Wir füttern diese Modelle mit allen Informationen des Internets – aber wir sagen ihnen nicht, welche Informationen gut oder schlecht, richtig oder falsch sind – wir sagen ihnen gar nichts. Ihnen fehlen grundlegende Kenntnisse oder Grundprinzipien, die ihnen dabei helfen könnten, die Informationen selbstständig zu sortieren. Es ist alles nur ein Zahlenspiel – Wortmuster, die in einem bestimmten Kontext wiederholt auftreten, werden zur LLM-„Tatsache“. Für mich sieht das wie ein System aus, das zum Zusammenbruch und Ausbrennen verurteilt ist – andere hingegen glauben, dass dieses System zu AGI führen wird (das ist allerdings eine andere Diskussion).

Was ist die Lösung?

Eine ChatGPT-Konversation.

Das Problem ist, dass OpenAI noch nicht weiß, warum diese fortgeschrittenen Modelle so häufig zu Halluzinationen neigen. Vielleicht können wir das Problem mit der Plus-Forschung verstehen und beheben – aber es besteht auch die Möglichkeit, dass nicht alles reibungslos verläuft. Das Unternehmen wird zweifellos weiterhin Plus- und Plus-Versionen seiner „fortgeschrittenen“ Modelle veröffentlichen, und es besteht die Möglichkeit, dass die Halluzinationsrate weiter steigt.

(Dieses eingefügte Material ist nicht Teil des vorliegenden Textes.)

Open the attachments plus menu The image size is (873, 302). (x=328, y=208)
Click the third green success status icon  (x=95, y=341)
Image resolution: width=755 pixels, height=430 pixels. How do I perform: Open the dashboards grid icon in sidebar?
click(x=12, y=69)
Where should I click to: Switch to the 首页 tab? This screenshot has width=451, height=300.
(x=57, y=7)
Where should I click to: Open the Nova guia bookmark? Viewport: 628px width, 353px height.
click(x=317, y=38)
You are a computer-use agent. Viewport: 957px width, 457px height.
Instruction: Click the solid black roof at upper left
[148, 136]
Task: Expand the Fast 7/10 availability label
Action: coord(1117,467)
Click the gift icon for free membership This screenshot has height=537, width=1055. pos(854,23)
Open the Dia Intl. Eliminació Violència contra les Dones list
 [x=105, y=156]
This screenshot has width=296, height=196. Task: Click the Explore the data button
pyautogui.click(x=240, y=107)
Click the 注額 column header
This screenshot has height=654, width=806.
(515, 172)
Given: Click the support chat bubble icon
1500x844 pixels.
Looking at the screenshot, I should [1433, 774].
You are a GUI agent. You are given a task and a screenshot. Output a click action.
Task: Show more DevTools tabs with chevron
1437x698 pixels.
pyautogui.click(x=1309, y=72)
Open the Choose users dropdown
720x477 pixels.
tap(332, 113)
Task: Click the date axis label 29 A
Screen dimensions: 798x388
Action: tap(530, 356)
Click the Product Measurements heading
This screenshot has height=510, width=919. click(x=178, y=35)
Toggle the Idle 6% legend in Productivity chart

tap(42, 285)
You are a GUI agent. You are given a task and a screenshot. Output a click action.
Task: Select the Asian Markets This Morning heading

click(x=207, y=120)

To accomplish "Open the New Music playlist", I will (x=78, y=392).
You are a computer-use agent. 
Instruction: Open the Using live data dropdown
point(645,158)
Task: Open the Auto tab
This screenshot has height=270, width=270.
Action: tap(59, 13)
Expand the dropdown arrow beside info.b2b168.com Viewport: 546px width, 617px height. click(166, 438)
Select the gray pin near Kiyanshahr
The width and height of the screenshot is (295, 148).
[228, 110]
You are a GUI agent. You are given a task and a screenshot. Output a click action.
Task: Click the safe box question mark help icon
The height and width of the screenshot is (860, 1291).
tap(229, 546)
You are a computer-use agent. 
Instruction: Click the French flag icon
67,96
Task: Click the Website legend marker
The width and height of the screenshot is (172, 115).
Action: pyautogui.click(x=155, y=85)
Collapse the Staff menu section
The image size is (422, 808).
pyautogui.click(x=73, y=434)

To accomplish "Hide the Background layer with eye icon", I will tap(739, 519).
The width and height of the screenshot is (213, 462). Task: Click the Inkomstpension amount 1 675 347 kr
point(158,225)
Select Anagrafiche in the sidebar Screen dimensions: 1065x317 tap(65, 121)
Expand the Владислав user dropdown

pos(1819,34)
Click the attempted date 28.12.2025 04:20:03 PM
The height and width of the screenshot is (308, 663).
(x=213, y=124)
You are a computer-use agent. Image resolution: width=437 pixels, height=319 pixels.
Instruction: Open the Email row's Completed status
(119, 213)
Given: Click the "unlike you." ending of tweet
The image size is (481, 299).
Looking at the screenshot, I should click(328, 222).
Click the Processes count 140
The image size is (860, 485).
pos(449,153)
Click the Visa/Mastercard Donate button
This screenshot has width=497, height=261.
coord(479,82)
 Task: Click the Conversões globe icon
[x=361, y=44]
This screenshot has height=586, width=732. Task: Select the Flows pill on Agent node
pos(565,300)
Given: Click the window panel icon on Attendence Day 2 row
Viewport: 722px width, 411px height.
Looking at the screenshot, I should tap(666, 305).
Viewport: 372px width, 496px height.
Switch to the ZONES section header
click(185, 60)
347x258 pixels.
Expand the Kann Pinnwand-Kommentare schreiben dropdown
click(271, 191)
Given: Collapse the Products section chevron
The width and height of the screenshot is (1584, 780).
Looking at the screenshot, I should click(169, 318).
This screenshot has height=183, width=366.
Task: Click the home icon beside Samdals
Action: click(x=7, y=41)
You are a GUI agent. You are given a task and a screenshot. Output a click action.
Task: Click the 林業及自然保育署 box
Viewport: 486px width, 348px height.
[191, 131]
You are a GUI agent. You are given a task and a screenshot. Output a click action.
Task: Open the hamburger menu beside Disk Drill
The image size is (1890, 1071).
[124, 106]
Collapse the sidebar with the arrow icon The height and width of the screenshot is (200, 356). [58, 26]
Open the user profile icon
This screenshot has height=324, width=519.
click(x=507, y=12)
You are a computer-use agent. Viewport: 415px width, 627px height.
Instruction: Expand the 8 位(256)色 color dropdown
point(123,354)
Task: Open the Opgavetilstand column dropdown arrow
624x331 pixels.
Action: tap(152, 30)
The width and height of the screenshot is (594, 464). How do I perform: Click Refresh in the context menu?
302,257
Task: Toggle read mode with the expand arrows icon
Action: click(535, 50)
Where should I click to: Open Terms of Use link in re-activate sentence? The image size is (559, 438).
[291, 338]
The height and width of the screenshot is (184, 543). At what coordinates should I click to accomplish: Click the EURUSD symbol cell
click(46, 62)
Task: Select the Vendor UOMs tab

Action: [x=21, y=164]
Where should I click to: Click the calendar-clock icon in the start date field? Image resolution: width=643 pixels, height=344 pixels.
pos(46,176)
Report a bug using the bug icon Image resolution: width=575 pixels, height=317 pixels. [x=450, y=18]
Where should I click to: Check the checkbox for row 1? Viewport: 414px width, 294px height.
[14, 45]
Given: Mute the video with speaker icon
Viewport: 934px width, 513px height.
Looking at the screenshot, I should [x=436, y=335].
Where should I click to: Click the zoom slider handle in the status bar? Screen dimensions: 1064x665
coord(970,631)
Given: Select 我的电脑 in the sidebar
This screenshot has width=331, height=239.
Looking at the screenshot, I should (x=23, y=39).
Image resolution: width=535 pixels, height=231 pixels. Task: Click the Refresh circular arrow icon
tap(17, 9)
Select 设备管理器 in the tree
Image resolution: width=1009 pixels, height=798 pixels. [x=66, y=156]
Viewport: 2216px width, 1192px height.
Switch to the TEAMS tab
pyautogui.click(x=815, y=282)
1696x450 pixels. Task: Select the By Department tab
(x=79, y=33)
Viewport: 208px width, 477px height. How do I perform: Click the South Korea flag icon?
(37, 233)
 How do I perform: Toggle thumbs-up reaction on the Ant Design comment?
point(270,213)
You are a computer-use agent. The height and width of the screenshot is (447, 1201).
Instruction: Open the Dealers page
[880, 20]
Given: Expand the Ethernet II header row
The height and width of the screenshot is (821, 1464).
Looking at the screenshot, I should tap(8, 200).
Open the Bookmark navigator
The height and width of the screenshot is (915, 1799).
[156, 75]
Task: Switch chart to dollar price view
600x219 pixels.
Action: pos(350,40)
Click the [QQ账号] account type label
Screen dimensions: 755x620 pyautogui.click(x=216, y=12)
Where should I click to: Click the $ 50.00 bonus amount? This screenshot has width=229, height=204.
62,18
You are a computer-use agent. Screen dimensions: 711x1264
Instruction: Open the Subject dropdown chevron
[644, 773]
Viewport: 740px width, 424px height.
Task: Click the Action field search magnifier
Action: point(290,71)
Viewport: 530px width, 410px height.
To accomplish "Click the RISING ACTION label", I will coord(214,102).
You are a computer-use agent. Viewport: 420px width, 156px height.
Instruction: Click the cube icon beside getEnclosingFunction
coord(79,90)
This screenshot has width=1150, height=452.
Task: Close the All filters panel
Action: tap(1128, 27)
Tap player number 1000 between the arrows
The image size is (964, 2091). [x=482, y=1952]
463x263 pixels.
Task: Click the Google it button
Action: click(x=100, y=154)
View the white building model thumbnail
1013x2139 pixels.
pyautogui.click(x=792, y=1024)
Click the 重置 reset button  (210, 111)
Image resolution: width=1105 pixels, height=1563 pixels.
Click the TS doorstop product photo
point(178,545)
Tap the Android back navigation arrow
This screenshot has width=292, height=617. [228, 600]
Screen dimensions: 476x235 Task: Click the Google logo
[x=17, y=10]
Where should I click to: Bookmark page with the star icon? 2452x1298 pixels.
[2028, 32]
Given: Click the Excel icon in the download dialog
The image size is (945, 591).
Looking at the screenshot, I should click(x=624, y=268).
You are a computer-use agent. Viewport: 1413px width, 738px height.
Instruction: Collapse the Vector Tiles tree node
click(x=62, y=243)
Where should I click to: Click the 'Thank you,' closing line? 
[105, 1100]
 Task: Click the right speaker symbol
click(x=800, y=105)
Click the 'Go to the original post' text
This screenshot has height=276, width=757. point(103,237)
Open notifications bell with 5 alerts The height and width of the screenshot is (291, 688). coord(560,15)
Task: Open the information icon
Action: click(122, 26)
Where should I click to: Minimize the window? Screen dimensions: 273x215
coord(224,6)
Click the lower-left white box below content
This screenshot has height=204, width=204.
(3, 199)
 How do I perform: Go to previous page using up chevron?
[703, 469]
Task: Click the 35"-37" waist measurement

In diesem Fall muss OpenAI möglicherweise zusätzlich zur weiteren Erforschung der Grundursache eine kurzfristige Lösung anstreben. Schließlich sind diese Modelle einkommensschaffende Produkte Es muss in gebrauchsfähigem Zustand sein. Ich bin kein KI-Wissenschaftler, aber ich denke, meine erste Idee wäre, eine Art Aggregatorprodukt zu erstellen – eine Chat-Schnittstelle, die Zugriff auf mehrere verschiedene OpenAI-Modelle hat.

Wenn Abfragen fortgeschrittene Schlussfolgerungen erfordern, rufen sie GPT-4o auf, und wenn sie die Wahrscheinlichkeit von Halluzinationen verringern möchten, rufen sie ein älteres Modell wie o1 auf. Vielleicht könnte das Unternehmen eleganter vorgehen und verschiedene Modelle verwenden, um sich um verschiedene Elemente einer einzelnen Abfrage zu kümmern, und dann am Ende ein zusätzliches Modell verwenden, um alles zusammenzufassen. Da es sich hierbei im Wesentlichen um eine Teamleistung mehrerer KI-Modelle handeln würde, könnte möglicherweise auch eine Art Faktenprüfungssystem implementiert werden.

Die Erhöhung der Genauigkeitsraten ist jedoch nicht das Hauptziel. Das Hauptziel besteht darin, die Anzahl der Halluzinationen zu verringern. Das bedeutet, dass wir sowohl „Weiß nicht“-Antworten als auch richtige Antworten wertschätzen müssen.

Tatsächlich habe ich keine Ahnung, was OpenAI tun wird oder wie besorgt die Forscher wirklich über die zunehmende Zahl von Halluzinationen sind. Ich weiß nur, dass mehr Halluzinationen schlecht für die Endnutzer sind – sie bedeuten nur mehr Möglichkeiten, uns unbewusst in die Irre zu führen. Wenn Sie ein großer Fan von LLM-Modellen sind, müssen Sie nicht auf sie verzichten – aber lassen Sie nicht zu, dass der Wunsch nach Zeitersparnis die Notwendigkeit der Faktenprüfung der Ergebnisse überlagert. Überprüfen Sie immer die Fakten!